Given exercise
Edit the data from the line with "Datenschutz (326, 1240)" to the line with "Policies (181, 2427)" by swapping "Kontakt" for "Kontaktformular", and give back only those lines with nothing else changed and no pictures.

'''

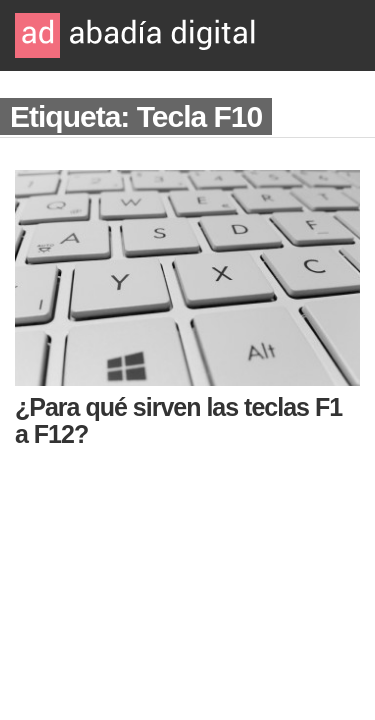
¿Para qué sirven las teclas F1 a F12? (178, 420)
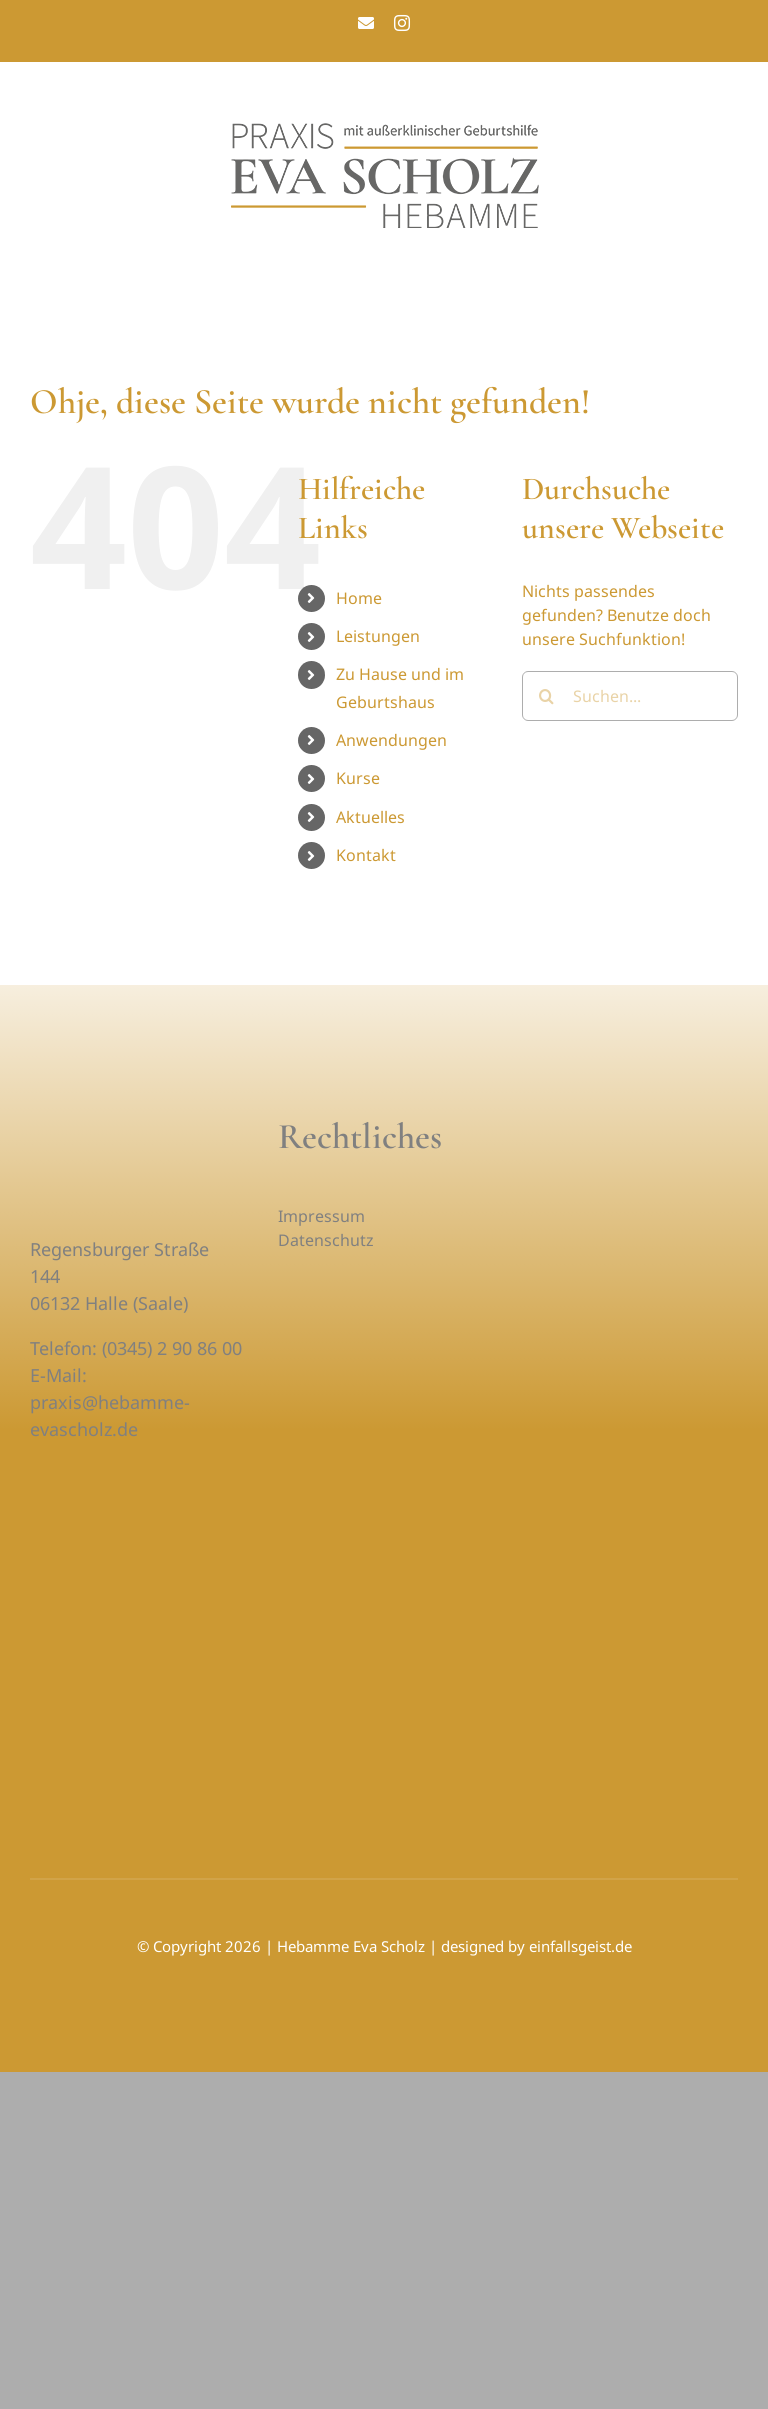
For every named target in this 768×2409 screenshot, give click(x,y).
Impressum (321, 1216)
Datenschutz (326, 1240)
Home (359, 598)
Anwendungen (391, 740)
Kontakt (366, 855)
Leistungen (378, 636)
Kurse (358, 778)
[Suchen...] (630, 696)
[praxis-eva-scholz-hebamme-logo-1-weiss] (130, 1123)
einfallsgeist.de (580, 1946)
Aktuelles (370, 817)
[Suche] (547, 696)
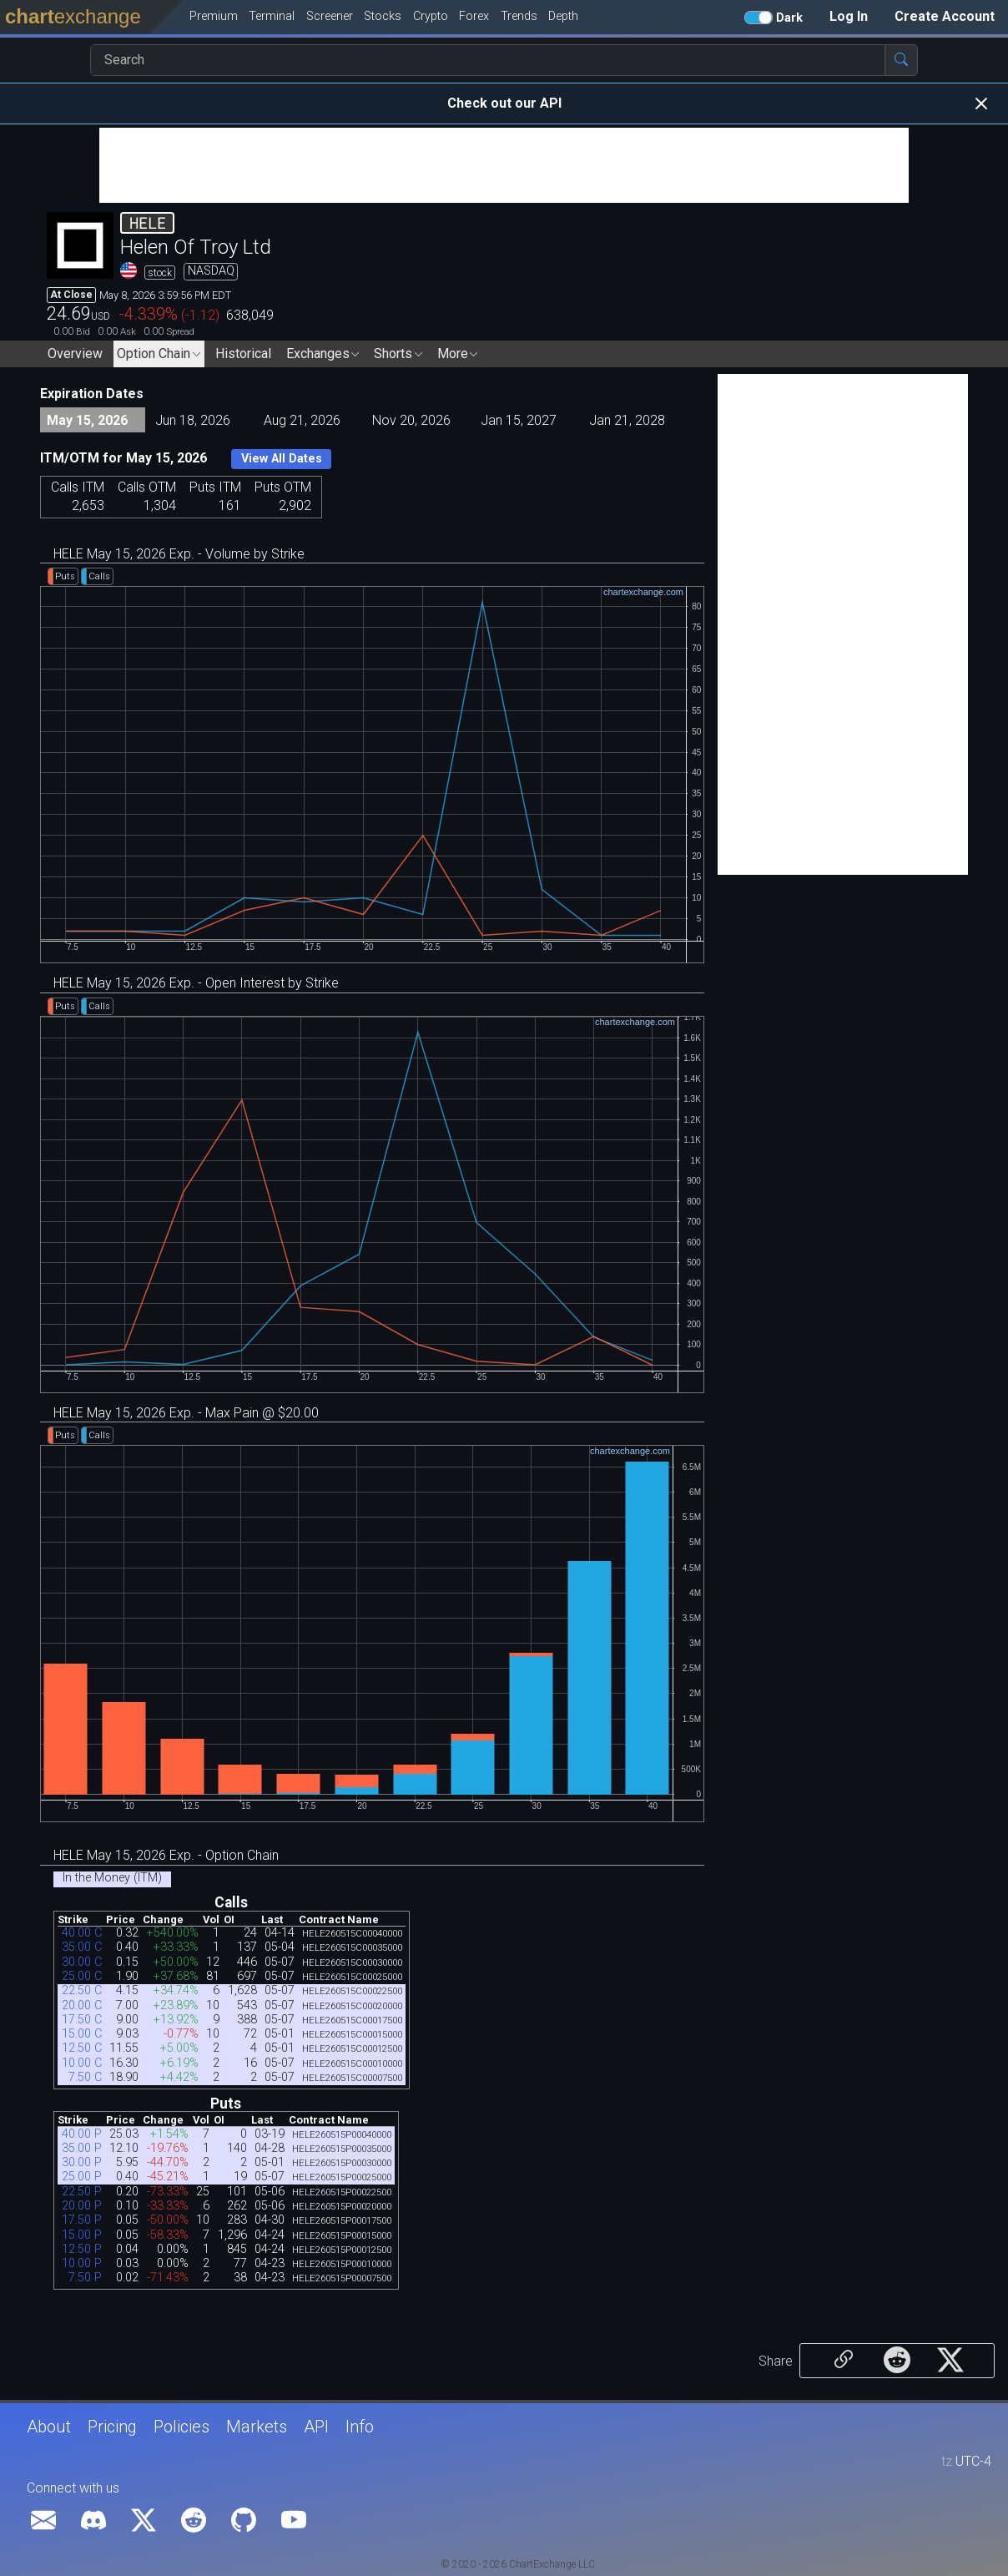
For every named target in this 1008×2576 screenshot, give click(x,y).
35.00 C (82, 1947)
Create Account (945, 16)
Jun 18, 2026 (192, 420)
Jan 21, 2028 (627, 420)
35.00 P (82, 2148)
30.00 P (82, 2162)
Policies (181, 2427)
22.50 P (82, 2192)
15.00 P (82, 2235)
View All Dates (281, 459)
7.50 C (85, 2077)
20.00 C (82, 2005)
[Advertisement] (504, 165)
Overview (75, 353)
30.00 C (82, 1962)
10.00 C (82, 2063)
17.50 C (82, 2020)
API (316, 2427)
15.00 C (82, 2034)
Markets (256, 2427)
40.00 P (82, 2134)
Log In (848, 16)
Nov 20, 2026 (411, 420)
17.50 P (82, 2220)
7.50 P (85, 2277)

'''

In response
Datenschutz (326, 1240)
Home (359, 598)
Anwendungen (391, 740)
Kontaktformular (366, 855)
Leistungen (378, 636)
Kurse (358, 778)
[Suchen...] (630, 696)
[praxis-eva-scholz-hebamme-logo-1-weiss] (130, 1123)
einfallsgeist.de (580, 1946)
Aktuelles (370, 817)
[Suche] (547, 696)
For every named target in this 1008×2576 screenshot, give click(x,y).
35.00 C (82, 1947)
Create Account (945, 16)
Jun 18, 2026 (192, 420)
Jan 21, 2028 (627, 420)
35.00 P (82, 2148)
30.00 P (82, 2162)
Policies (181, 2427)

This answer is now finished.